I kissed the top of her head. "I believe it now."

"Good." She tilted her face up, and I kissed her properly. Soft. Slow. Full of promise.

"Three more days," I murmured against her lips.

"And then we celebrate."

I was already counting the hours.

The testing center smelled like anxiety and industrial disinfectant.

I sat at my assigned computer station, one of thirty candidates scattered across the room in neat rows.

The proctor had given us the usual speech—no phones, no talking, raise your hand if you have a technical issue.

Around me, people were already clicking through their exams, faces tight with concentration.

I stared at the screen. The cursor blinked, waiting.

Months of studying had led to this moment.

Twelve hundred hours of coursework crammed between shift work and sleep deprivation.

Nights on the couch with Ava curled beside me, her voice running through drug interactions and trauma protocols while Watson supervised from the armchair like a furry, judgmental professor emeritus.

Drug interaction: beta blockers and calcium channel blockers.

Additive effect. Risk of severe bradycardia and hypotension.
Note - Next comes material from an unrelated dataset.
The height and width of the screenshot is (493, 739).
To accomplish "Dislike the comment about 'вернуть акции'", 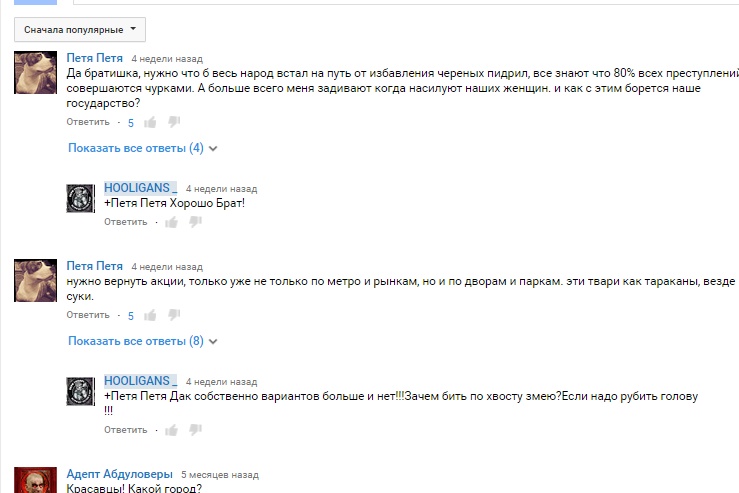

I could hear her voice in my head, precise and demanding. She'd pushed me harder than any instructor, expected more from me than I'd expected from myself. Because she knew I was capable—even when I didn't.

I thought about everyone who'd believed in me.

Rodriguez, pulling me aside after that commendation ceremony months ago. You’ve got more in you, Torres. It’s time to stop selling yourself short.

Shane, who'd never doubted. Who'd told me, flat out, that the voice in my head telling me I wasn't good enough was Carmen talking, not reality.

My parents, who'd driven in from the Bronx to celebrate before I'd even taken the test, because that’s what the Torres family did. We showed up. We believed in each other.

And Ava. God, Ava.

You believed in me. That's not nothing.

A different voice surfaced, one I hadn't heard in weeks. Carmen, distant now, fading like a photograph left in the sun.

I want someone who's going somewhere.

I took a breath. Let it out slow.

I reminded myself that I was going somewhere. Running into burning buildings, pulling people from wreckage, holding their hands while they took their last breaths or their first breaths of clean air. That was going somewhere. That mattered.